• Excerpt:
Segment Open

Thursday, May 9, 2013

Abstinence-only sex education teaches rape victims they're worthless, dirty, filthy

Remember Elizabeth Smart?  Kidnapped from her home when she was just 14, forced into a polygamous 'marriage,' chained up and raped for nine months?

It was very good news when she was discovered and returned to her family, and, thankfully, it didn't take ten years or more, as it did with those three young women recently rescued in Cleveland (originally 14, 16, and 20 when they were abducted).

But there's better news than that, since Elizabeth Smart is really making something of her life, as she runs a foundation which helps educate children about sex crimes. And she knows what she's talking about, wouldn't you say?

From Think Progress:
She explained that some human trafficking victims don’t run away because they feel worthless after being raped, particularly if they have been raised in conservative cultures that push abstinence-only education and emphasize sexual purity:
Smart said she “felt so dirty and so filthy” after she was raped by her captor, and she understands why someone wouldn’t run “because of that alone.”

Smart spoke at a Johns Hopkins human trafficking forum, saying she was raised in a religious household and recalled a school teacher who spoke once about abstinence and compared sex to chewing gum.

Segment Closed

• Stored data:
Segment Open

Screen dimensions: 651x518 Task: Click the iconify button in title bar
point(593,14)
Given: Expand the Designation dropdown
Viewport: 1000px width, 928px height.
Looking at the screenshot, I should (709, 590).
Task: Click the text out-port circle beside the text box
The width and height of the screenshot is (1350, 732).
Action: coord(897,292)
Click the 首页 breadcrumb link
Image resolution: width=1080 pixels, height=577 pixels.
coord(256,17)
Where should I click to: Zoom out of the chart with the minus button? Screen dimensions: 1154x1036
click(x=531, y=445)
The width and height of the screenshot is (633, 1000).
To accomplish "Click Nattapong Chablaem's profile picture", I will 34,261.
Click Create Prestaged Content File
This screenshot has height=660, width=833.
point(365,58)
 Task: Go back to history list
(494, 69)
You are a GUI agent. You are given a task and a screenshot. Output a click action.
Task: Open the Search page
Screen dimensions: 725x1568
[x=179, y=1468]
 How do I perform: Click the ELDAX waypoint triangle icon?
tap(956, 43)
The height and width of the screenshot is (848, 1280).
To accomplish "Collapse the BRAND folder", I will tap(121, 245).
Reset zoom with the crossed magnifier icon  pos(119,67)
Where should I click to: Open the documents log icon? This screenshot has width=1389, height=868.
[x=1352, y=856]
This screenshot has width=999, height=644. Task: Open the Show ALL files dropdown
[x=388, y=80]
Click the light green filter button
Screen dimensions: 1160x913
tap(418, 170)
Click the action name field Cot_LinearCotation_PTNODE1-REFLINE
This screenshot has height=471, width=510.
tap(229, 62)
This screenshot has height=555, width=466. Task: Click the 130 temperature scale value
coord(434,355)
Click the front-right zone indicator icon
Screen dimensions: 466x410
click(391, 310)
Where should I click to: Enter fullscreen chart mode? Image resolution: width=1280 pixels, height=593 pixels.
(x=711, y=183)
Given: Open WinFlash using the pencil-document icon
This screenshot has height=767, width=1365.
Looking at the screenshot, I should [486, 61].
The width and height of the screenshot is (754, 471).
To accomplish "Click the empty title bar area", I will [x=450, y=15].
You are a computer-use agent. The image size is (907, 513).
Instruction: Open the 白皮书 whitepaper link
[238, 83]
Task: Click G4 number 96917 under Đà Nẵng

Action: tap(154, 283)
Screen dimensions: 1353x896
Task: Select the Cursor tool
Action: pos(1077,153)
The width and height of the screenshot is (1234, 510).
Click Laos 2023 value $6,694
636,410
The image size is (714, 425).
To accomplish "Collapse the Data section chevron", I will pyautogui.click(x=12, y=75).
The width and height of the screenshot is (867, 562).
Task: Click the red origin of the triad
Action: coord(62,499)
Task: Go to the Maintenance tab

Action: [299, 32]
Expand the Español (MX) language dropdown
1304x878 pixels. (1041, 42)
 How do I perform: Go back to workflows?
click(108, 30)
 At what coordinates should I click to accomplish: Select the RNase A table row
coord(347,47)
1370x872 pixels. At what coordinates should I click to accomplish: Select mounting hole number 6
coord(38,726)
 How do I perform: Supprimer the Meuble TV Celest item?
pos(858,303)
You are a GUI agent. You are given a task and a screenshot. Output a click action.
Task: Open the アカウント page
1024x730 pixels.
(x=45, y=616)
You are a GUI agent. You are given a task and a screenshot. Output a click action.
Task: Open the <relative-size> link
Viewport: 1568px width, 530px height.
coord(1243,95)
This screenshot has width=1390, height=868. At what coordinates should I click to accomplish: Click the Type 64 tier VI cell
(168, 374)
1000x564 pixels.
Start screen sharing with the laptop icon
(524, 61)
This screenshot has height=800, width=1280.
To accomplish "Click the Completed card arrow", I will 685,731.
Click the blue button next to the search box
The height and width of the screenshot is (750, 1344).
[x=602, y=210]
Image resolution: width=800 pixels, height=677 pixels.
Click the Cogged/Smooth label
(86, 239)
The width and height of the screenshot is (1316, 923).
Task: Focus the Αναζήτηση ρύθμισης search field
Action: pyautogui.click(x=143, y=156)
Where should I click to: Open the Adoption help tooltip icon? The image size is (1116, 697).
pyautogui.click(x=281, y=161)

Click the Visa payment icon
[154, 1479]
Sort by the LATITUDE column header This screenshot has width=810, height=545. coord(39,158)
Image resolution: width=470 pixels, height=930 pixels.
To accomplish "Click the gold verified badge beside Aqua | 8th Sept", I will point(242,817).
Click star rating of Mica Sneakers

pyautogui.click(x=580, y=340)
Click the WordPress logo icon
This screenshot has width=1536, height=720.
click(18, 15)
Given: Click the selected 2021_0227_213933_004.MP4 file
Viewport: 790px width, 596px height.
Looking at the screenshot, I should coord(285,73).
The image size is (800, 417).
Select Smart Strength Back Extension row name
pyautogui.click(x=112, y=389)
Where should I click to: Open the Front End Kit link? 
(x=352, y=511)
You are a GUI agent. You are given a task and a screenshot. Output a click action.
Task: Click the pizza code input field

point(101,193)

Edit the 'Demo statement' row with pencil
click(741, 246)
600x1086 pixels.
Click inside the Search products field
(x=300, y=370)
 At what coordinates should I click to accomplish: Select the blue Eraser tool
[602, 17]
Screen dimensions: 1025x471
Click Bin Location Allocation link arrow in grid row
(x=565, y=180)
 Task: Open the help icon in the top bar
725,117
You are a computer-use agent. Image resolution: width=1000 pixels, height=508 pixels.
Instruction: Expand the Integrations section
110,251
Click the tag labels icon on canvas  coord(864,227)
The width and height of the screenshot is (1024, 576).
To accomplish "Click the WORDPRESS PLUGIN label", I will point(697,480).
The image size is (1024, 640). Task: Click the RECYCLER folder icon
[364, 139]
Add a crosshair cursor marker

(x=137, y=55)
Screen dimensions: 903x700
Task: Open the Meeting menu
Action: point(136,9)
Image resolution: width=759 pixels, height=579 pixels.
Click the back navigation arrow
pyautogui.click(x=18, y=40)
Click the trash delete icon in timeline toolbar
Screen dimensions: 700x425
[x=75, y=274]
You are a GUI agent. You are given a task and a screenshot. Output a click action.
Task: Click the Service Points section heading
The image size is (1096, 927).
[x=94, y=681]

Segment Closed

• Work order A:
In the blog post on Elizabeth Smart and abstinence-only sex education, rewrite the paragraph beginning "It was very good news" in one shorter sentence, keeping its main facts.
• Work order B:
Extend the blog post on Elizabeth Smart and abstinence-only sex education with a further paragraph, beginning after its final sentence about the school teacher who compared sex to chewing gum.
None of the rows are needed for what follows.

• Written answer A:
Smart's discovery and return to her family was very good news, and her ordeal did not last ten years or more, unlike that of the three young women recently rescued in Cleveland, who were 14, 16, and 20 when abducted.

• Written answer B:
“I thought, ‘Oh, my gosh, I’m that chewed up piece of gum, nobody re-chews a piece of gum, you throw it away.’ And that’s how easy it is to feel like you no longer have worth, you no longer have value,” Smart said. “Why would it even be worth screaming out? Why would it even make a difference if you are rescued? Your life still has no value.”

Now in her mid-twenties, Smart runs a foundation to help educate children about sexual crimes. She now believes that children should grow up learning that “you will always have value and nothing can change that.”

Social psychologists and sexual abuse counselors agree that comprehensive sex education can help prevent sexual crimes. Teaching children about their bodies gives them the tools to describe acts of abuse without feeling as embarrassed or uncomfortable, and it also helps elevate their self-confidence and sense of bodily autonomy. A shame-based approach to genitalia and sexuality, on the other hand, sends kids the message that they can’t discuss or ask questions about any of those issues.

There are a couple of things I want to add about this. The first is that many religious groups and right-wing political figures are still pushing a shame-based approach to sex education. They're still pushing abstinence-only sex education, despite abundant evidence that it doesn't work. Many even refuse to let their daughters get a vaccination which can protect them from cancer, just because sex is all about shame with them.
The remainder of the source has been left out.